Business Context > Business Model
Context
In the complex and critical landscape of healthcare, the integrity, reliability, and trustworthiness of data are paramount. The Ontario Health Provenance Implementation Guide addresses a fundamental business need: to establish a comprehensive and verifiable record of how health information is created, transformed, and managed across various systems. This is not merely a technical requirement but a strategic imperative to ensure accountability, facilitate auditing, and support informed decision-making for clinicians, administrators, and ultimately, patients. By documenting the "Who, What, When" of every data transaction, this guide enables Ontario Health to build a robust foundation for data governance and quality assurance.
The implementation of Provenance resources directly supports key operational objectives. During data ingestion into the Clinical Data Repository (CDR), Provenance records will be systematically injected alongside contributed content. This process ensures that every piece of versioned data is intrinsically linked to its origin, including the contributing systems, organizations, and individuals. This capability is crucial for troubleshooting data discrepancies, validating the source of information, and fulfilling regulatory compliance requirements. Without robust provenance, the ability to trace data lineage becomes challenging, leading to potential delays, inaccuracies, and a lack of confidence in the data used for patient care and population health management.
Conceptual Architecture
The following diagram depicts key componenets of the Provenance conceptual architecture.

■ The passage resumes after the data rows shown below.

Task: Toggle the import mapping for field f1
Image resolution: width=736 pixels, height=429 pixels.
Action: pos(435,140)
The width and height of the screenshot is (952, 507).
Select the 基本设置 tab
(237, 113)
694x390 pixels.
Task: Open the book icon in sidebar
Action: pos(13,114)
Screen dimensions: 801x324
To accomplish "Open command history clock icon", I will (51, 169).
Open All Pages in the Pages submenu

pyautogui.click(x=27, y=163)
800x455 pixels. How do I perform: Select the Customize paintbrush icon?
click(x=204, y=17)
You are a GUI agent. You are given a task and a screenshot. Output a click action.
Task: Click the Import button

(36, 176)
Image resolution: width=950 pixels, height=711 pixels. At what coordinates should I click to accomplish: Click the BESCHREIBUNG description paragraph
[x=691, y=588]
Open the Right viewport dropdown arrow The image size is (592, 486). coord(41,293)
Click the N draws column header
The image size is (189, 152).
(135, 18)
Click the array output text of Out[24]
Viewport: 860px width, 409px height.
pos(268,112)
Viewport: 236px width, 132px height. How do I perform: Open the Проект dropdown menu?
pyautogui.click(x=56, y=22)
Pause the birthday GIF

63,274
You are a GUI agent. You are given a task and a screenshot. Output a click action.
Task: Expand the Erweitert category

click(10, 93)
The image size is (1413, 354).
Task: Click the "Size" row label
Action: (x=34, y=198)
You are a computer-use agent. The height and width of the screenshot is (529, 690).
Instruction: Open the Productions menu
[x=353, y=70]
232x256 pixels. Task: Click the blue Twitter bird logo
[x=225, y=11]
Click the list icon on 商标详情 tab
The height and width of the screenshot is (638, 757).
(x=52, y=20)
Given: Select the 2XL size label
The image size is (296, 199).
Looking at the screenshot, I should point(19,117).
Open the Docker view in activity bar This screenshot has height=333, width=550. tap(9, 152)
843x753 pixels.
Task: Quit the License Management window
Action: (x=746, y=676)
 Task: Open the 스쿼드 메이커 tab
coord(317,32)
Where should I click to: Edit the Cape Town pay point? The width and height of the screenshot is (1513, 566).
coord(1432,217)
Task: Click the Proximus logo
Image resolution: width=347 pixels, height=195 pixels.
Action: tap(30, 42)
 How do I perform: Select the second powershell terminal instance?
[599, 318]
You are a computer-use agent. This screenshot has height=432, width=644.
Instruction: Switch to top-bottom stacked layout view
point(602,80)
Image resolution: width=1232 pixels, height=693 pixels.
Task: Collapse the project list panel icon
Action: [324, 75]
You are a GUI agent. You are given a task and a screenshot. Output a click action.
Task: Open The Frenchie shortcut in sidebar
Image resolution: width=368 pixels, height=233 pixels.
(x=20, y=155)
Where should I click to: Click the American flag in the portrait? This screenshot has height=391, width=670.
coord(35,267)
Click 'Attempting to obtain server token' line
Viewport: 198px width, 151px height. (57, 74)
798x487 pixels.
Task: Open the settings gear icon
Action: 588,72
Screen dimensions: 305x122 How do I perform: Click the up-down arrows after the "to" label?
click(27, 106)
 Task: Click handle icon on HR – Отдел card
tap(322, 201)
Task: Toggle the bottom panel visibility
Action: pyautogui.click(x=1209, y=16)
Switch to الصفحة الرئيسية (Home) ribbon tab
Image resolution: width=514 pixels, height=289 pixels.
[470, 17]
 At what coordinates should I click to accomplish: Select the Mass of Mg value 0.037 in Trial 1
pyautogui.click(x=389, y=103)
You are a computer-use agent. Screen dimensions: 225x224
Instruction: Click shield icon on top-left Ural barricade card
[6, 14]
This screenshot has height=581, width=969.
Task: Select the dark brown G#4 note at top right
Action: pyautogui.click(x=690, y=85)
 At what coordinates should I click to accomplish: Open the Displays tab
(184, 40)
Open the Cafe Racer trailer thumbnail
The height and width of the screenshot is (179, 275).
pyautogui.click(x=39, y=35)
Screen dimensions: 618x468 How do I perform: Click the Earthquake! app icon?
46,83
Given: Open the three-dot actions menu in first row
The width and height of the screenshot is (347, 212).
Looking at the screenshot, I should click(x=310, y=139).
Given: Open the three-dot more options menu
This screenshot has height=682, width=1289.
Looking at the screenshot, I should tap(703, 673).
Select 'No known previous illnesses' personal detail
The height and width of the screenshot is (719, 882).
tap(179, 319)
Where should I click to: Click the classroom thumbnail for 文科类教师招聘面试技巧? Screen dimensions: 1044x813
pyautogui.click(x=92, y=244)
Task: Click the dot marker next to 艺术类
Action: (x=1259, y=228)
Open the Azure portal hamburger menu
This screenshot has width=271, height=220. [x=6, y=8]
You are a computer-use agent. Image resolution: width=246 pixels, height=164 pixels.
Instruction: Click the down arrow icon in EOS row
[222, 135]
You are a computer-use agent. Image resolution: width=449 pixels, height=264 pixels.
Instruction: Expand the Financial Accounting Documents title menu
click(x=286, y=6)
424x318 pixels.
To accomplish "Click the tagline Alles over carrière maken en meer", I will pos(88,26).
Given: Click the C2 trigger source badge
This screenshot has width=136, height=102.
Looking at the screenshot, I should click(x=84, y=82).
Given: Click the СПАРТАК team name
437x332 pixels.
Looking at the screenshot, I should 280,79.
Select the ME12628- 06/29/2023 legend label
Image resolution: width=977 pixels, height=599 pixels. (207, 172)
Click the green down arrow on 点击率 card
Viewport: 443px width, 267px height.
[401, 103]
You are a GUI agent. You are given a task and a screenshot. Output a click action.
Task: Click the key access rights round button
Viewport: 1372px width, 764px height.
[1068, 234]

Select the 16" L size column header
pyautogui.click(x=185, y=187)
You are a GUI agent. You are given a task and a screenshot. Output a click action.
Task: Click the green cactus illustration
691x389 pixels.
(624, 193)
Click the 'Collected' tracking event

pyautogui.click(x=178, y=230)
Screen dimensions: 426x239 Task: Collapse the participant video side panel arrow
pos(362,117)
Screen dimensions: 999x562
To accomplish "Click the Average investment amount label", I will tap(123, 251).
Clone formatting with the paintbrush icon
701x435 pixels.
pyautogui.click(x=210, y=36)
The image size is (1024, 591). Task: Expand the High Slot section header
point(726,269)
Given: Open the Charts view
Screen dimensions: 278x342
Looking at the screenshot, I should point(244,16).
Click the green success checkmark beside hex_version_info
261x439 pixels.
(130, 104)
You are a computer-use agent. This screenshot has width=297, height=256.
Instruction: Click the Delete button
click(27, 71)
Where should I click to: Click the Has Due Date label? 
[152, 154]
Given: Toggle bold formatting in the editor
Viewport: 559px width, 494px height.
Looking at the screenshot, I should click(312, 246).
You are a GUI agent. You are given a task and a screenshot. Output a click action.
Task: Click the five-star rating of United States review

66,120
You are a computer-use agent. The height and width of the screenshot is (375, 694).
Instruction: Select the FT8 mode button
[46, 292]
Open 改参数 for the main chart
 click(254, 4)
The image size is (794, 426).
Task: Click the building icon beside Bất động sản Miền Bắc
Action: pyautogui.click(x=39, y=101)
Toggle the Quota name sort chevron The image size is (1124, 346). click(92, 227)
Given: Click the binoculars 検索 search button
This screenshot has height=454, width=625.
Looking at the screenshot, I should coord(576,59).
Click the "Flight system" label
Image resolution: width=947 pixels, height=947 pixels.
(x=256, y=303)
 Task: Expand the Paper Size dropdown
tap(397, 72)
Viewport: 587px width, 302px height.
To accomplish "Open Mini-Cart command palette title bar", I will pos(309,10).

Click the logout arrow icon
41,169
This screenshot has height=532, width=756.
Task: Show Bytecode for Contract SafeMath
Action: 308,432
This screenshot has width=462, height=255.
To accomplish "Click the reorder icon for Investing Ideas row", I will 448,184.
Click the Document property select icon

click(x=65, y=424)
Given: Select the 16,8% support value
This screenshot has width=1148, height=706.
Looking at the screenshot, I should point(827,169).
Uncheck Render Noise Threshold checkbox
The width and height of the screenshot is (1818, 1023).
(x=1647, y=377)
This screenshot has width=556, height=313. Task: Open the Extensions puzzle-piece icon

| Component | Description |
|---|---|
| FHIR Data Producer | Systems that generate clinical or administrative FHIR resources (e.g., EMRs, lab systems, referral apps). |
| Provenance Service | Service or module that creates, presist and share Provenance resources based on the action initiated by the FHIR Data Producer. May be integrated or standalone. |
| FHIR API Gateway | RESTful interface for POSTing, reading, and querying FHIR resources, including Provenance. Secures and routes requests to back-end systems. |
| Provenance Repository (FHIR Store) | Backend database or cloud-native store (e.g., HAPI FHIR, Azure Health Data Services, AWS HealthLake) used to persist and manage Provenance resources. |
| Provenance Consumer | Systems or services (e.g., analytics platforms, EHRs, registries) that query and use Provenance to evaluate trust, support filtering, or generate reports. |
| Policy Evaluation | Evaluates policies linked to Provenance records to determine if a resource can be shared or used, often in conjunction with access control services. |
The description of interaction between architecture componenets is given in the table below.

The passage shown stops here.